Yeah, that's exactly the problem. When you realize you need it,
it's too late.

The best thought I've had so far
is that if someone kept WAL files long enough the evidence might be
in there somewhere....

Hm, that is an excellent point. The WAL trace would actually be a lot
superior in terms of being able to figure out what went wrong. But
I don't quite see how we tell people "either keep xmin or keep your
old WAL". Also, for production sites the amount of WAL you'd have to
hang onto seems a bit daunting. Other problems are the cost of shipping
it to a developer, and the impracticality of sanitizing private data in
it before you show it to somebody.

regards, tom lane

#61Kevin Grittner
Kevin.Grittner@wicourts.gov
In reply to: Tom Lane (#60)
Re: Idea for getting rid of VACUUM FREEZE on cold pages

Tom Lane <tgl@sss.pgh.pa.us> wrote:

"Kevin Grittner" <Kevin.Grittner@wicourts.gov> writes:

The best thought I've had so far is that if someone kept WAL
files long enough the evidence might be in there somewhere....

Hm, that is an excellent point. The WAL trace would actually be a
lot superior in terms of being able to figure out what went wrong.
But I don't quite see how we tell people "either keep xmin or keep
your old WAL". Also, for production sites the amount of WAL you'd
have to hang onto seems a bit daunting.

Any thoughts on how far back the WAL would need to go to deal with
the issues where such information has been useful? (For example, we
always have at least two weeks worth, but I don't know if that's a
useful range or not.)

Other problems are the cost of shipping it to a developer, and the
impracticality of sanitizing private data in it before you show it
to somebody.

Yeah, this wouldn't be a practical answer to the need unless
PostgreSQL shipped with a tool which could scan WAL and extract the
relevant information (probably under direction of someone from the
list or a private support organization). Is the required
information predictable enough to make developing such a tool a
tractable problem?

-Kevin

#62Tom Lane
tgl@sss.pgh.pa.us
In reply to: Kevin Grittner (#61)
Re: Idea for getting rid of VACUUM FREEZE on cold pages

"Kevin Grittner" <Kevin.Grittner@wicourts.gov> writes:

Tom Lane <tgl@sss.pgh.pa.us> wrote:

Hm, that is an excellent point. The WAL trace would actually be a
lot superior in terms of being able to figure out what went wrong.
But I don't quite see how we tell people "either keep xmin or keep
your old WAL". Also, for production sites the amount of WAL you'd
have to hang onto seems a bit daunting.

Any thoughts on how far back the WAL would need to go to deal with
the issues where such information has been useful? (For example, we
always have at least two weeks worth, but I don't know if that's a
useful range or not.)

Well, it's a "how long does it take you to notice data corruption"
kind of issue. The most recent case I can think of where xmin was
helpful was in trying to sort out a problem with an index being
inconsistent with the heap, which manifested as wrong query answers
for the user. I don't know how long it took him to recognize and
report the problem. (We never did locate the bug-if-any, IIRC...
it would have been much more helpful to have the WAL trace. xmin
did let me rule out some theories, though.)

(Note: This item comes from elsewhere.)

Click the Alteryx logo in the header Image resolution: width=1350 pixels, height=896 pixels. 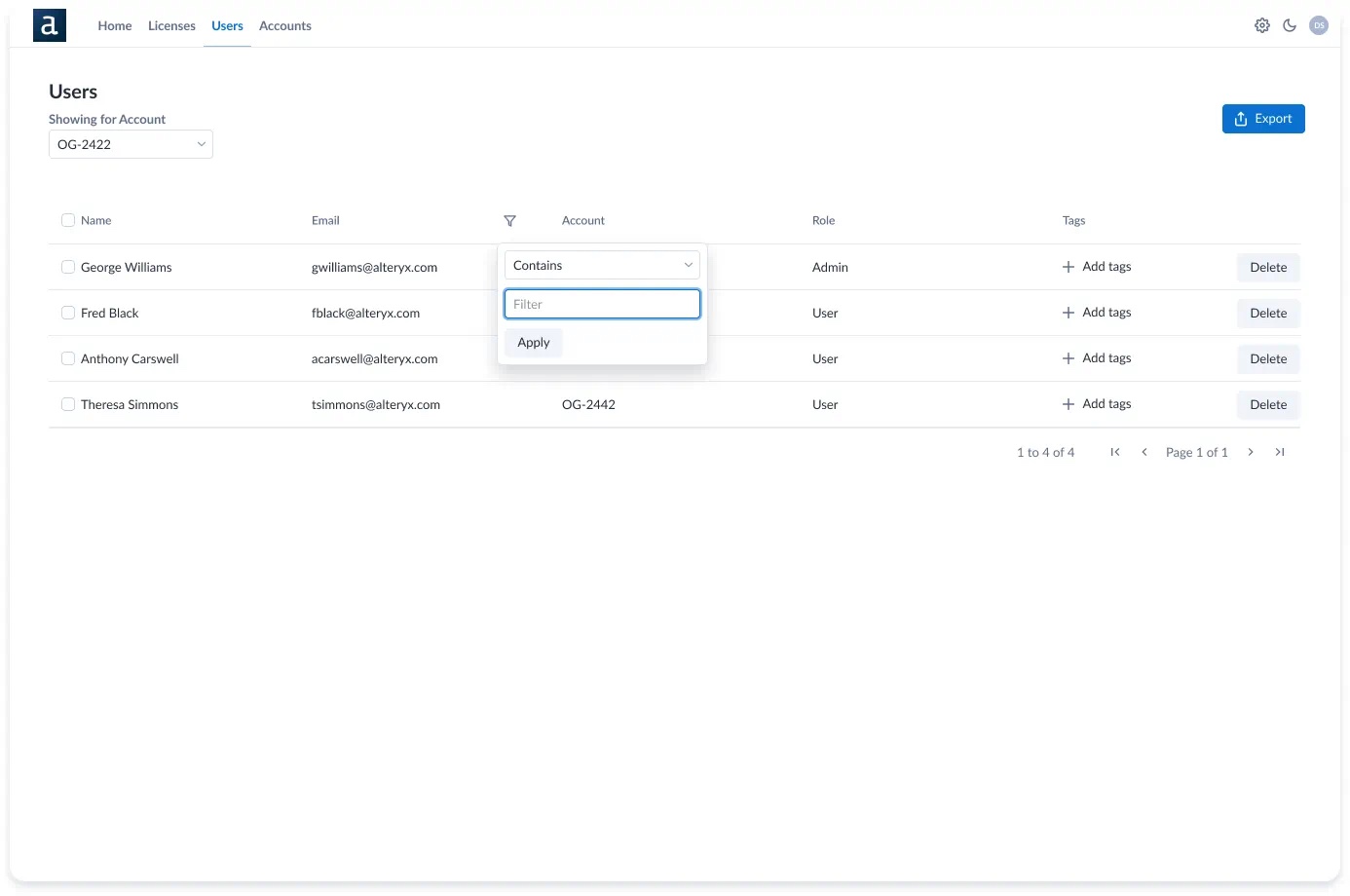pyautogui.click(x=49, y=25)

Other problems are the cost of shipping it to a developer, and the
impracticality of sanitizing private data in it before you show it
to somebody.

Yeah, this wouldn't be a practical answer to the need unless
PostgreSQL shipped with a tool which could scan WAL and extract the
relevant information (probably under direction of someone from the
list or a private support organization). Is the required
information predictable enough to make developing such a tool a
tractable problem?

Hard to tell. If we were actually going in this direction we'd
want to write a much better WAL-text-dump tool than we have, and then
in principle somebody could sanitize the text output before shipping
it off. But going through a large volume of data that way could be
pretty impractical. Also, we (or at least I) have nearly zip experience
with trying to debug problems by examining WAL, so it's not real clear
to me which details might be important.

regards, tom lane

#63Tom Lane
tgl@sss.pgh.pa.us
In reply to: Bruce Momjian (#59)
Re: Idea for getting rid of VACUUM FREEZE on cold pages

Bruce Momjian <bruce@momjian.us> writes:

The idea that thousands of Postgres installations are slower just so we
can occasionally debug xmin/xmax issues seems way off balance to me.

There's no evidence whatsoever that the scope of the problem is that large.

If people want debugging, let them modify the freeze age settings; the
defaults should not favor debugging when there is a measurable cost
involved. How many times in the past five years have we even needed
such debugging information, and also are cases where we could not have
told the user to change freeze settings to get us that info?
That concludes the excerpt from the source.